> _DATA SHOWN_:
+ + + + +
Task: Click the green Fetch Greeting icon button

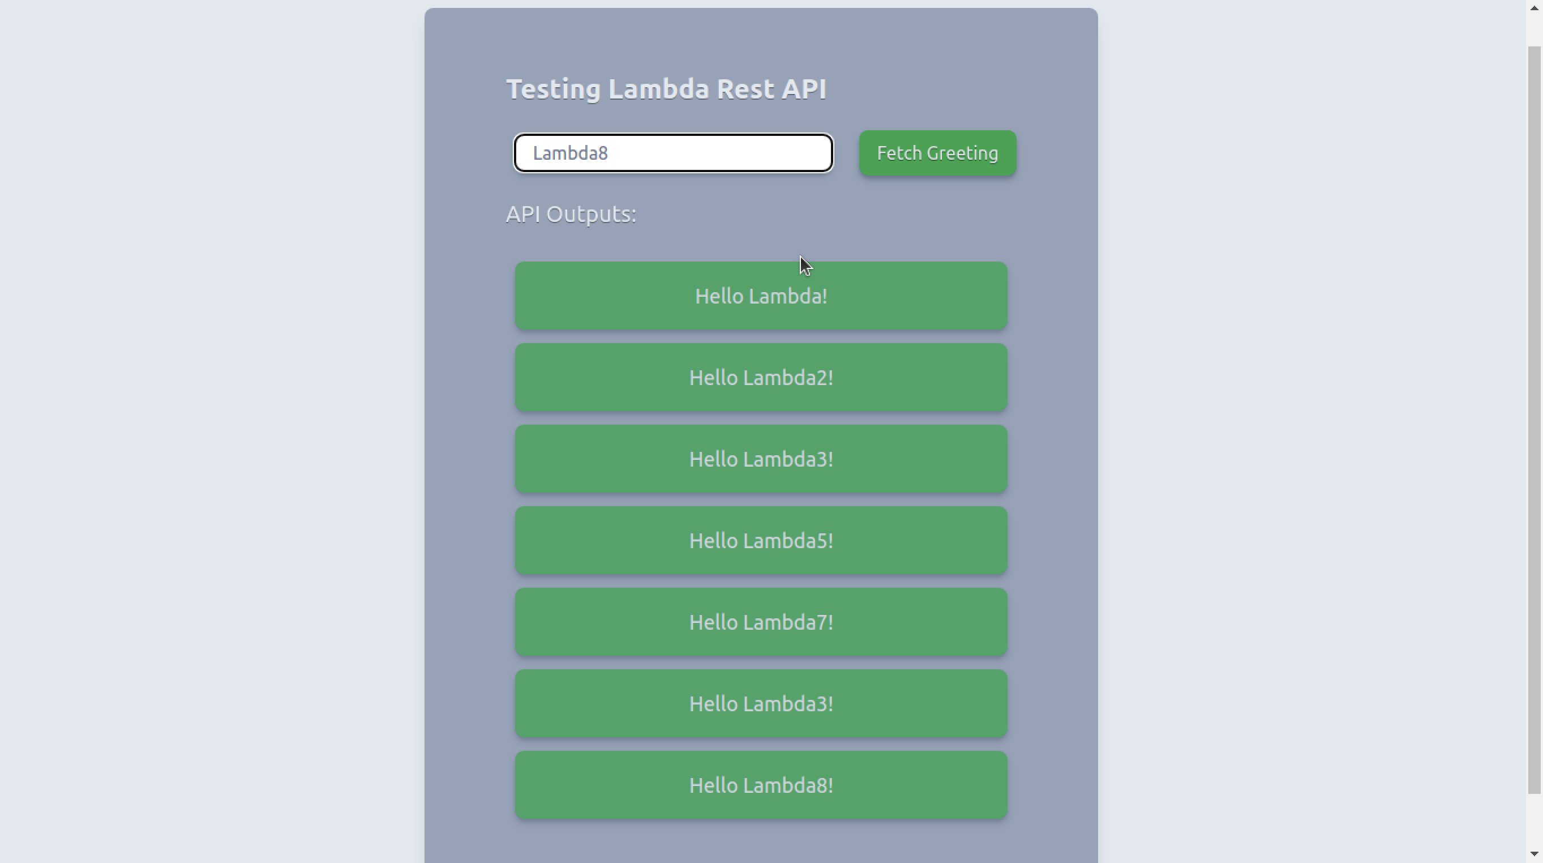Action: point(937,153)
+ + + + +
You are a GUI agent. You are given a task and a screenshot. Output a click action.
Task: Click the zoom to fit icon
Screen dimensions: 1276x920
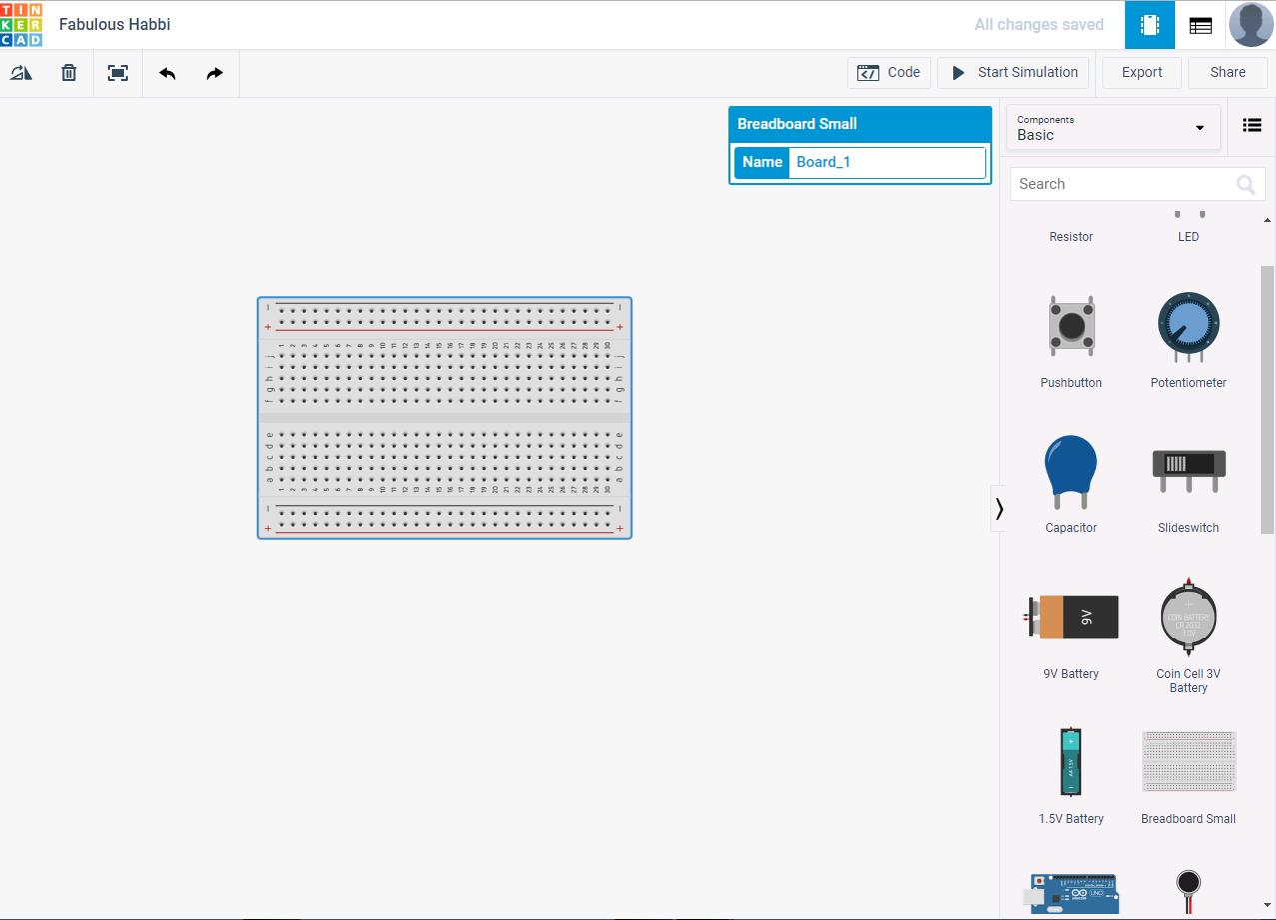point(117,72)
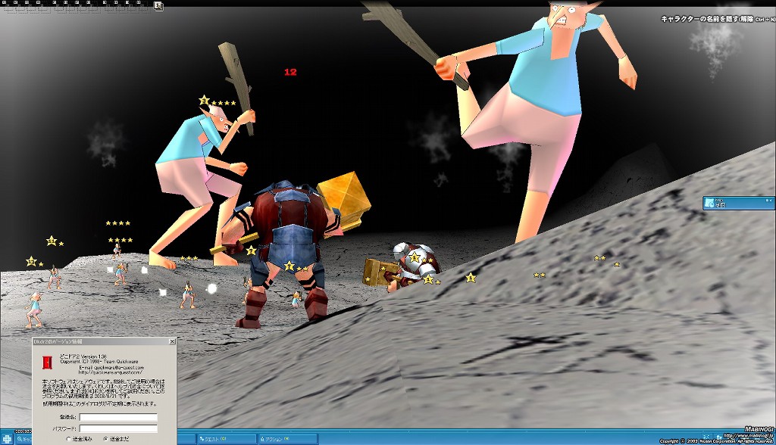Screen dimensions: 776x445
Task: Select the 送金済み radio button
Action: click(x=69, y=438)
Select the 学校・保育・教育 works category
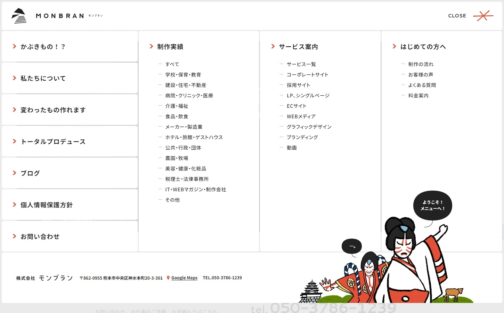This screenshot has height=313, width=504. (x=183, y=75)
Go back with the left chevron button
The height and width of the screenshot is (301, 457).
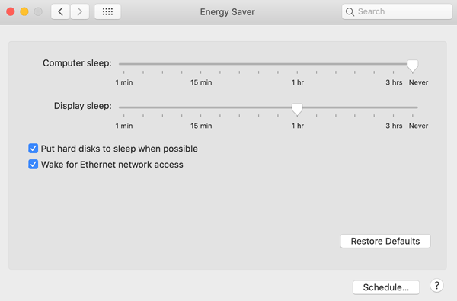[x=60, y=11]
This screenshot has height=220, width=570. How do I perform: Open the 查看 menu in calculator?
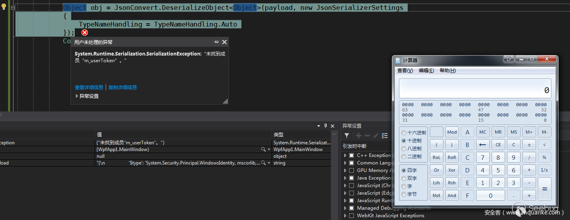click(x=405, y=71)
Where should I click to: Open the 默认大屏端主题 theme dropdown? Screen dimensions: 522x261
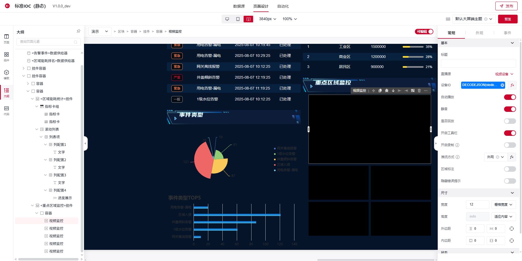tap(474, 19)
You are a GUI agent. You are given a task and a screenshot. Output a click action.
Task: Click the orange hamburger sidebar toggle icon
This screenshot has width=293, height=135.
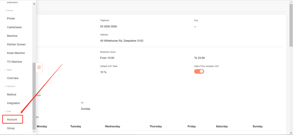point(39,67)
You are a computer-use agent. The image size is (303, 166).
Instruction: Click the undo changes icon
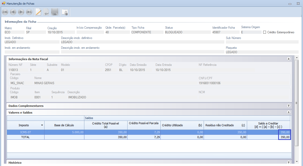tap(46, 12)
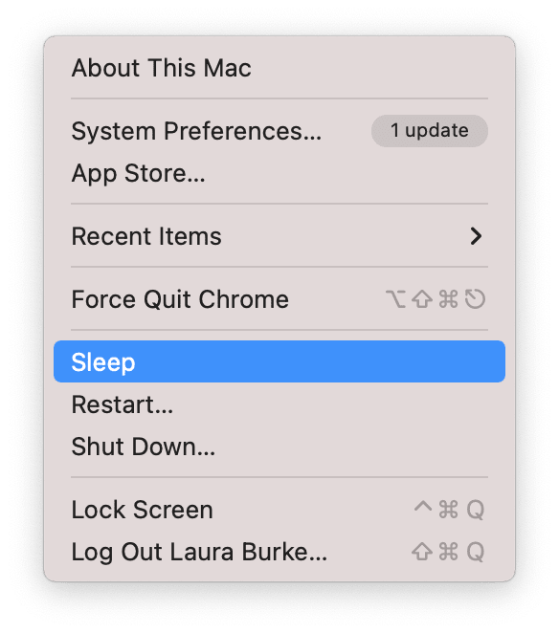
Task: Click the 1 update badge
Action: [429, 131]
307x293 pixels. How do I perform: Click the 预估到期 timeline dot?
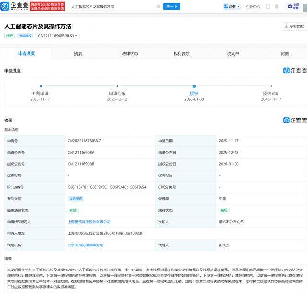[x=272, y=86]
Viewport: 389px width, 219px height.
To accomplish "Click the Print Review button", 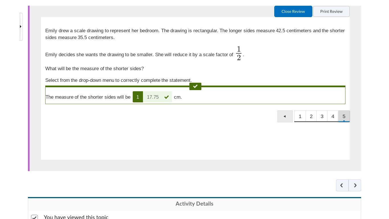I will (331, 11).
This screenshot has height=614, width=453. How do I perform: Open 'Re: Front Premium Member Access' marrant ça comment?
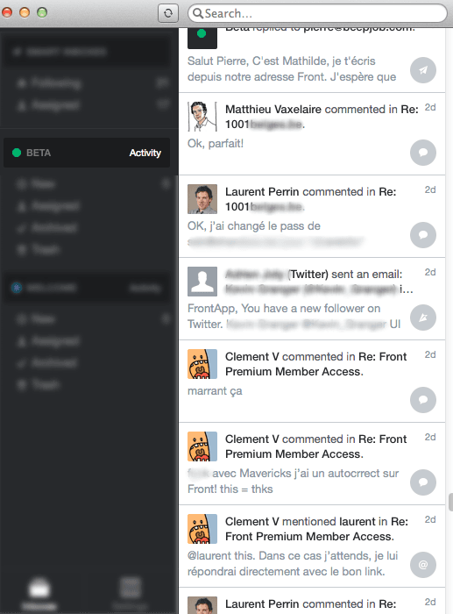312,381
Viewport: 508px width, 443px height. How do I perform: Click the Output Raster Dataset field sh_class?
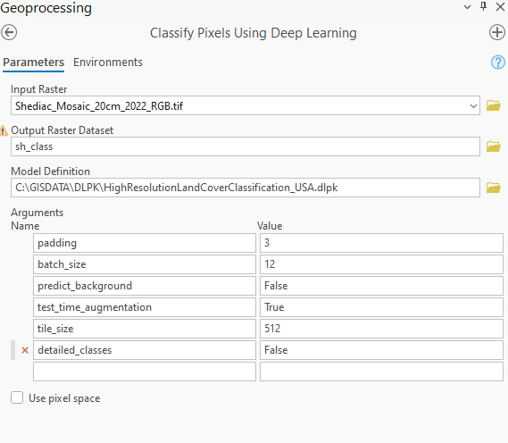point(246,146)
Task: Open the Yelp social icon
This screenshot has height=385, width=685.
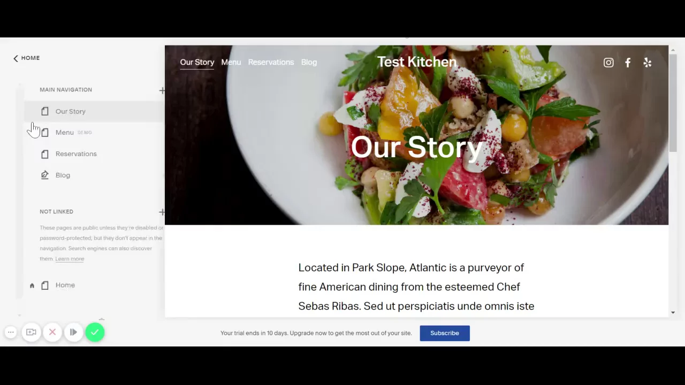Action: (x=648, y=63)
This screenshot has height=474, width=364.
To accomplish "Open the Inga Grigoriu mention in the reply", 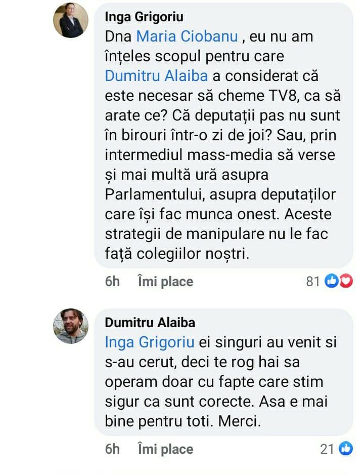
+ + + + +
> _PROBLEM STATEMENT_: For the data above, set down exactly the lines from the line with "Viewport: 508px width, 443px" to the line with "the Inga Grigoriu", both included, leaving pictures out.

> _EXERCISE SOLUTION_:
Viewport: 508px width, 443px height. How do I perform: Click the Output Raster Dataset field sh_class?
point(246,146)
Task: Open the Yelp social icon
This screenshot has height=385, width=685.
Action: (x=648, y=63)
This screenshot has height=474, width=364.
To accomplish "Open the Inga Grigoriu mention in the reply", 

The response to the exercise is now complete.